Pour les vêtements plus délicats, ou pour les surfaces susceptibles d’être parasitées, et ne pouvant être passées en machine, il est possible d’avoir recours à la désinfection dans un sac plastique que l’on ferme précautionneusement durant 2 à 4 jours. En y ajoutant, comme pour la literie, des désinfectants antiparasitaires comme A-PAR.
Au sein d’une collectivité, il est conseillé d’isoler durant 48 heures le sujet contaminé.
On recommande également de traiter l’entourage proche du patient.
Deux types de traitements existent :
- les traitements locaux : le benzoate de benzyle (Ascabiol) que l’on badigeonne sur le corps entier y compris sur le cuir chevelu en évitant tout contact avec les muqueuses et les yeux. L’Ascabiol doit rester appliqué (sans rinçage) durant 24 heures chez les adultes et 12 heures chez les enfants et les femmes enceintes. Les scabicides locaux ne sont pas remboursés, tout comme les poudres antiparasitaires pour les vêtements ;
- les traitements généraux : l’ivermectine (Stromectol) est très utile dans les cas de résistance aux traitements locaux, d’épidémie, mais aussi chez les patients ayant peu de revenus (ce traitement est le seul à être pris en charge par la Sécurité Sociale).
Conclusion
Comme l’a souligné l’InVS, il existe de nombreuses difficultés dans la prise en charge de cette pathologie.
Outre la difficulté diagnostique (qui reste avant tout clinique et peut de ce fait pêcher par excès ou défaut), se pose la question de la prise en charge des populations défavorisées qui refusent toute prise en charge.
Par ailleurs, de nombreuses DDASS ont mis en exergue la difficulté qu’ont certaines familles à accéder aux traitements de cette parasitose, entre autres, du fait de son coût.
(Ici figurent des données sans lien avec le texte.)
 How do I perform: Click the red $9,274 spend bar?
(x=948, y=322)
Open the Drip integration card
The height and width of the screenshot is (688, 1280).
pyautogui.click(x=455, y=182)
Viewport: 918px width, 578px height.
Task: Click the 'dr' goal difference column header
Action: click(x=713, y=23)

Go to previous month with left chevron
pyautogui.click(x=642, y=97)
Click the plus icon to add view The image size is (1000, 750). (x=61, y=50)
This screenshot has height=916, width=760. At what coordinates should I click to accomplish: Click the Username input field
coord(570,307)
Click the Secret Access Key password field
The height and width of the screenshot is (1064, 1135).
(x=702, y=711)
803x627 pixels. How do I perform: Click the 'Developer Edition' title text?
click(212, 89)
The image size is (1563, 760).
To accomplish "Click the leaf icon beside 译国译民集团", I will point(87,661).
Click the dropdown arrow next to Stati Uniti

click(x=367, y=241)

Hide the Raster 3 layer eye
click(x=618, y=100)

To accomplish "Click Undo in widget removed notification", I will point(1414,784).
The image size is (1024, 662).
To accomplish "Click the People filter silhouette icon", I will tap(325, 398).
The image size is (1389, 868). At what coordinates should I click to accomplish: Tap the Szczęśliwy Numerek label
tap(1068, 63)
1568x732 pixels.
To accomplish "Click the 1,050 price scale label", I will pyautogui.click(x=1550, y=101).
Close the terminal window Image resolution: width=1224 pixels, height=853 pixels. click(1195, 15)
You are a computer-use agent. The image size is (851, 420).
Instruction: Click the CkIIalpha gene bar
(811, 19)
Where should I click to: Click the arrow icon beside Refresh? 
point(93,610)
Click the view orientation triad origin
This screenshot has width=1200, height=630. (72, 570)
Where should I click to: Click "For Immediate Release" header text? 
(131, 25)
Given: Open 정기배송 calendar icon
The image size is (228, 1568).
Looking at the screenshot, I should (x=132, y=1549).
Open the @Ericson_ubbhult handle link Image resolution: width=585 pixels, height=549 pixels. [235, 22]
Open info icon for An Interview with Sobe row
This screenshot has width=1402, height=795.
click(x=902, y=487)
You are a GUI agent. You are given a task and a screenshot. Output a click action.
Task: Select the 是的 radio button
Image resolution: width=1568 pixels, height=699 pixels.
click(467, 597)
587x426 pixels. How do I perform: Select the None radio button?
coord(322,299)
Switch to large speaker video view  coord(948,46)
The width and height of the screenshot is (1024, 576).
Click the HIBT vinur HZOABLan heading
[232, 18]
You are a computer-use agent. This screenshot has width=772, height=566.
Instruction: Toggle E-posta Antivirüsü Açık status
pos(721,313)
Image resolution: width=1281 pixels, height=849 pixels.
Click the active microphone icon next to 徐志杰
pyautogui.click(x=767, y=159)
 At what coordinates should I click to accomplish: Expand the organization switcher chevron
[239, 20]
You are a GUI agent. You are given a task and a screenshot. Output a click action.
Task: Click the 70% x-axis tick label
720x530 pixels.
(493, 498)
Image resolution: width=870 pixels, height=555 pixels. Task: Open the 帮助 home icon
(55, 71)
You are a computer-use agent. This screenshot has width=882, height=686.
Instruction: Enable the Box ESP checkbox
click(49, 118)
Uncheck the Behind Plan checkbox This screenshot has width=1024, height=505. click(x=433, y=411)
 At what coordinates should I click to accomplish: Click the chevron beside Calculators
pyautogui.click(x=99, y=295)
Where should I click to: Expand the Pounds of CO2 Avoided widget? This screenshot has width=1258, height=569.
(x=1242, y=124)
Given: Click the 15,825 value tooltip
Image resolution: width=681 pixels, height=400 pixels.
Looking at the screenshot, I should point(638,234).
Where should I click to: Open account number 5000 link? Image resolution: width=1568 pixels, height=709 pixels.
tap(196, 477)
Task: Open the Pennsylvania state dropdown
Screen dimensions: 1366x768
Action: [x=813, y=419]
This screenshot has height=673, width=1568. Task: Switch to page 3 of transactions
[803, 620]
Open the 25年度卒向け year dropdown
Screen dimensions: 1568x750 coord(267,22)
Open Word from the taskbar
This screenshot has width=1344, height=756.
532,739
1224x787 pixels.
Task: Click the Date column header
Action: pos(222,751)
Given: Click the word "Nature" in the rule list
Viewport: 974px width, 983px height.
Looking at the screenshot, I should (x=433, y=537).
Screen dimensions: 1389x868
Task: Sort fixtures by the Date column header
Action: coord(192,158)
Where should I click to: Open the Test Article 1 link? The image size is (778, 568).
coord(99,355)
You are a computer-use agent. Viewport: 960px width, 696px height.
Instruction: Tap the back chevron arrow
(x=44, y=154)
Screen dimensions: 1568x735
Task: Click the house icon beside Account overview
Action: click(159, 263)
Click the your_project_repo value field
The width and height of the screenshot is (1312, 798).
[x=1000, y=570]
Aussi, pour éviter un développement exponentiel de cette pathologie, il reste essentiel pour l’ensemble des professionnels de santé de penser à ce diagnostic, et d’assurer le meilleur traitement du patient en fonction de ses revenus.
Bibliographie
1. Fattorusso V, Ritter O. Vademecum clinique. Du diagnostic au traitement. Ed. Masson 2006.
2. Rassner G. Dermatologie Manuel et atlas. Ed. Maloine 2006.
3. La gale est-elle en augmentation en France ? http://www.invs.sante.fr
4. Reconnaître et traiter la gale en 2002. La Revue Prescrire 2002 ; 22 ( n°229) : 450-455.